The penalty for evading rail fares in England will increase from £20 to £100 next year, the Government has announced.
From January 2023, fare dodgers will be charged the new penalty fare, which is reduced to £50 if paid within 21 days, plus the price of a ticket for the journey.
Currently, those travelling without a ticket are fined whichever is greater of £20 or twice the ticket price to the next station the train calls at.
Fare evasion costs the rail industry around £240million a year.
From Jan 2023 we’re increasing the penalty for passengers travelling without a ticket to £100, plus the ticket price for that journey🎟️
The penalty is reduced to £50 if paid within 21 days; applies to England only. pic.twitter.com/PpXVg1yayu
— Department for Transport (@transportgovuk) October 26, 2022
The Department for Transport (DfT) said the present system, which has not been updated since 2005, was not enough of a deterrent for fare dodgers.

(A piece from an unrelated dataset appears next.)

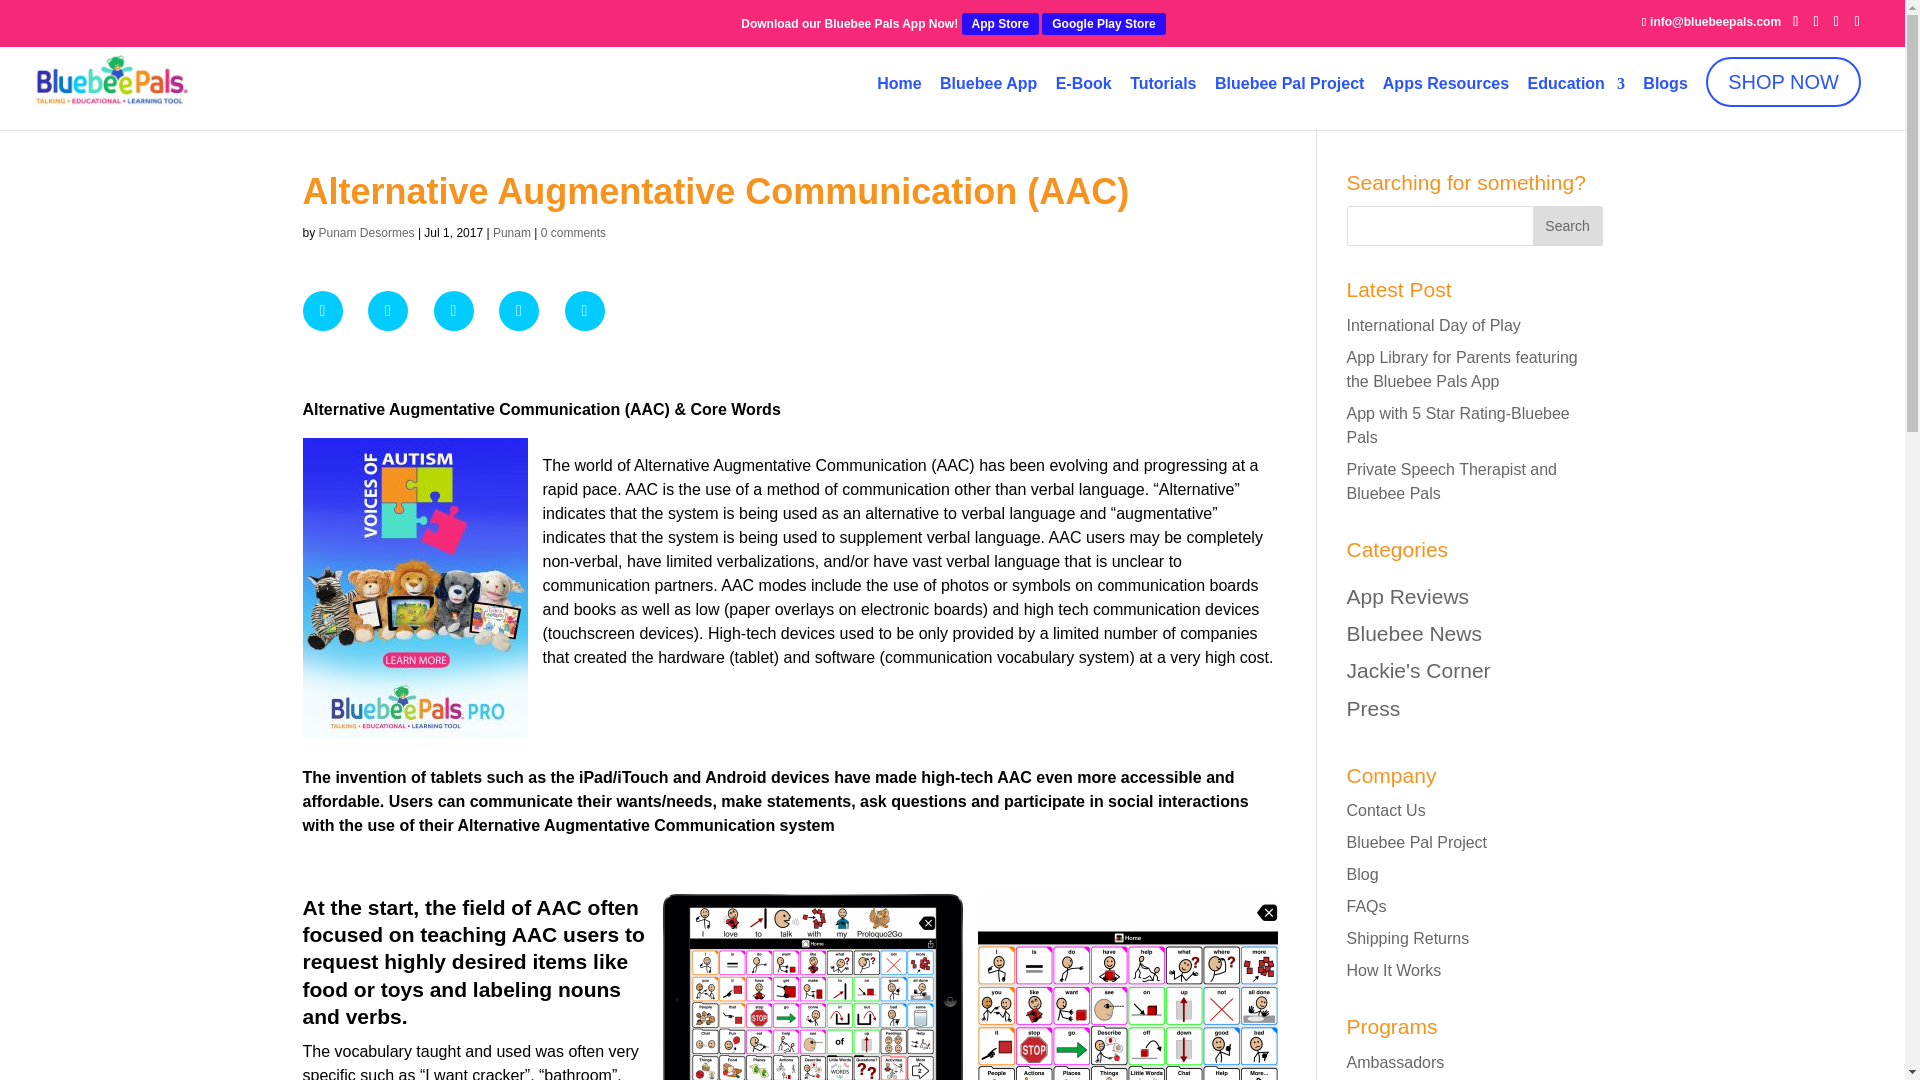 This screenshot has width=1920, height=1080. I want to click on Home, so click(899, 90).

The Rail Delivery Group estimates that fare evasion is costing the rail industry an estimated £240 million per year.
The new rules will bring the National Rail penalty fare more in line with the £80 fine handed out by Transport for London, as well as the Manchester Metrolink which charges fare dodgers £100.
The DfT said the level of increase was based on public consultation into what will make an effective deterrent, and that the new fare would stop thousands of people “riding for free at the taxpayers’ expense”.
The increase will only impact travellers without valid tickets and not those passengers who do buy a ticket to travel on the railway.
A DfT spokesperson said: “Fare evasion is estimated to cost taxpayers around £240 million a year.
“We need penalty fares to act as a proper deterrent, and we are putting in place a modern system that will help create a more sustainable railway.”